お金と制度も リハビリテーションに関するご相談をお受けしております

植村 修(うえむら おさむ)
北多摩西部医療保健医療圏地域リハビリテーション支援センター 事務局長 
村山医療センター リハビリテーション科 医長


uemura 地域リハビリテーション支援センターとは、地域において様々な形態で実施されているリハビリテーション事業を支援し、地域におけるリハビリテーションのシステム化を推進することを目的として、二次保健医療圏ごとに東京都が指定する支援センターです。


治療はさておき、相談だけでも

聞き手:地域リハビリテーションセンターでは、さまざまな相談を受けつけていると聞いているのですが。相談するとそのまま村山医療センターで診療を受けるということになるのでしょうか?

植村:いいえ。必ずしも診療に直結するとは限りません。
身体面で言えば、治療やリハビリテーションによる訓練の相談をすることもありますが、それだけではありません。介助の方法、福祉用具の利用、住居改修など様々です。

聞き手:脳卒中で麻痺が残れば、麻痺とどのようにつきあっていくか・・・ということになるわけですが、身体面以外にも社会生活面、家族の支援、経済面など患者さんには課題が残りますね。

植村:そのとおりです。
医療制度は、患者さんのお金の負担とリンクしますから、リハビリテーションに取り組むために、制度の活用方法も相談にのります。
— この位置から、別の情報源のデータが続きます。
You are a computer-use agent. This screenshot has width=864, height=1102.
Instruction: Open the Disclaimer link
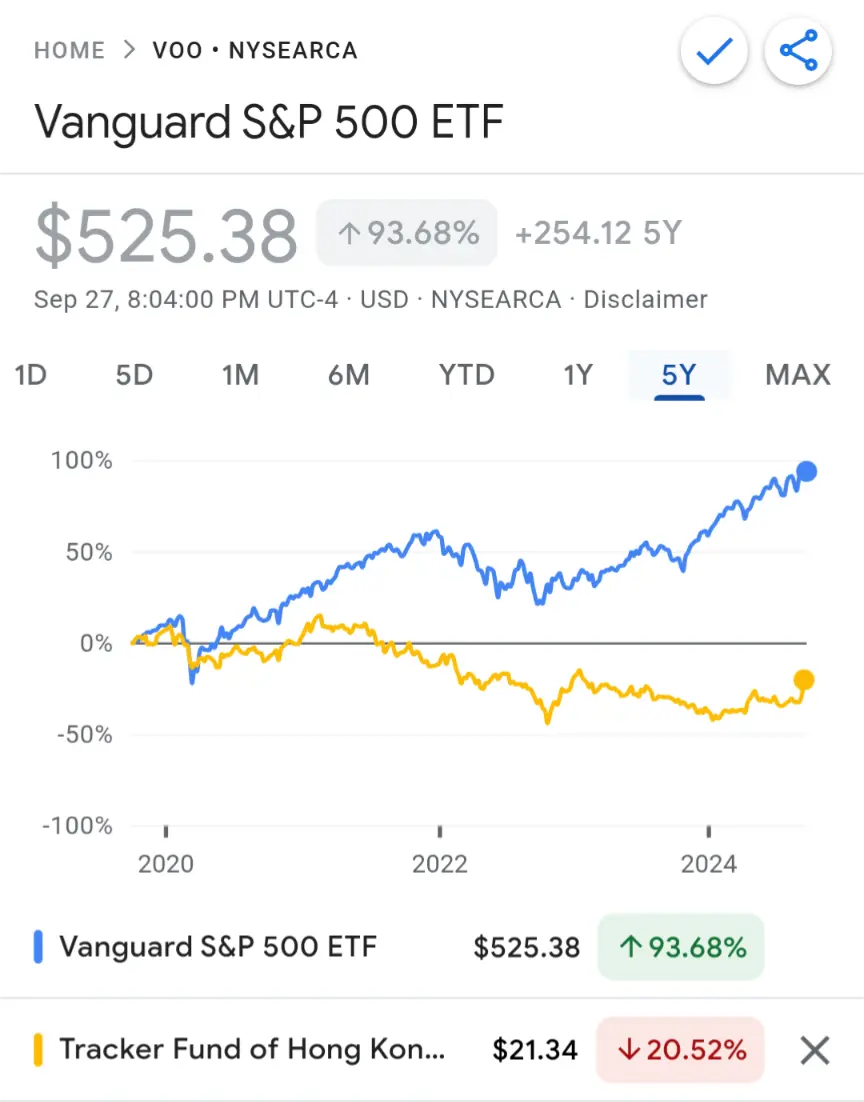[x=645, y=299]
聞き手:身体面だけではなく、相談範囲が制度面までというのは驚きですね。

植村:医療制度がどんどん変わっています。介護保険の導入から、在宅で患者さんを診るようになってきたという背景があります。

今までは、治療が終わったら病院とはサヨナラ、そんなことでは患者さんのリハビリテーションは破綻してしまいます。そのためにも、元々別々だった医療と介護をどのようにつなげていくかを考えなくてはいけません。リハビリテーションの制度は複雑ですから、制度面からの相談も必要になりますね。

治療だけが病院の役割ではなくなってきているのです。

地域リハビリテーション支援センターの相談窓口はこちら。

気づかない病気のサイン

uemura植村:相談にこられて、病気の早期発見につながるケースもたくさんあります。

聞き手:ご本人が訴える症状で、気のせいなのか、それとも病気からきているものなのかよくわからないケースも多いのでしょうね。
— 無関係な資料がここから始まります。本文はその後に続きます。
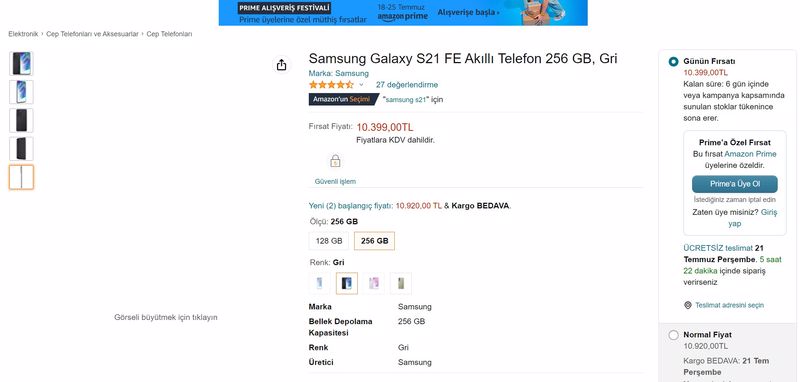Screen dimensions: 800x382
Task: Open the 27 değerlendirme reviews link
Action: click(407, 85)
植村:ご本人が訴える症状が何の疾患からきているか、これはご本人もわかりません。ですから、どんなことでも相談してもらってかまいません。

気のせいかも・・と思えることでも病気が隠れていることもあります。

こんなご家族からの相談がありました。

「お父さん、最近よだれが多いんです。」

ぼんやりしているから、よだれが多いのかもしれませんが・・・見逃してはいけないのは嚥下障害(えんげしょうがい)によってよだれが飲み込めないケースです。ちょっとした症状が隠れている病気を見つけ出すヒントになるのです。あと、むせる、タンが多いなども要注意ですね。

治療するだけではない、すべての疾患が対象

聞き手:リハビリテーション科は、他の診療科とは違うのではないでしょうか。

植村:はい。他の診療科のように病気を治療するだけではありません。

聞き手:では、リハビリテーションとはいったい何でしょう。

植村:リハビリテーションの語源は「ふたたび適応する」なんですよ。
どんなカタチであれ、病気、ケガによって障害を受けた人がもう一度社会生活にもどるための手段、方法を学習、もしくは導入していく医学です。

例えば心筋梗塞の後、心機能が悪くなり少し動いただけで息切れがする、疲れるなど。そのような方にどのような動きが適切で、どのようなことをすれば日常生活を送れるかを考えます。脳卒中後の麻痺、骨折、なども同様です。

このように、すべての疾患が対象となります。

聞き手:もう少し狭い範囲を想像していたのですが、すべての疾患が対象になるとは驚きました。

がんのリハビリテーション

uemura植村:リハビリテーションの解釈もどんどん拡がっています。最近の傾向としては、がんのリハビリテーションが注目をあびています。

聞き手:がんのリハビリテーションとはいったい何をするのですか?

植村:がんのリハビリテーションはすべてのリハビリテーションが集約されているような気がするんですね。

頭頸部(首から上の構造の総称)の腫瘍で飲み込みが悪くなった方にどのようにしたら食事を召し上がれるようになるかを診たり。乳がんは術後、リンパ浮腫をきたして手がむくんだりします。そのむくみを抑える方法を考えたり。手術で体力も奪われていますから全身の筋力も弱くなってしまいますので、体力維持というアプローチも行います。

どんな疾患でも何かしらの障害を起こします。

先ずそこにどのような障害が起きているかを診ます。次にその障害によってどのような日常生活がおくれなくなるかを把握し、そこにどのようなアプローチをしていくかを考えます。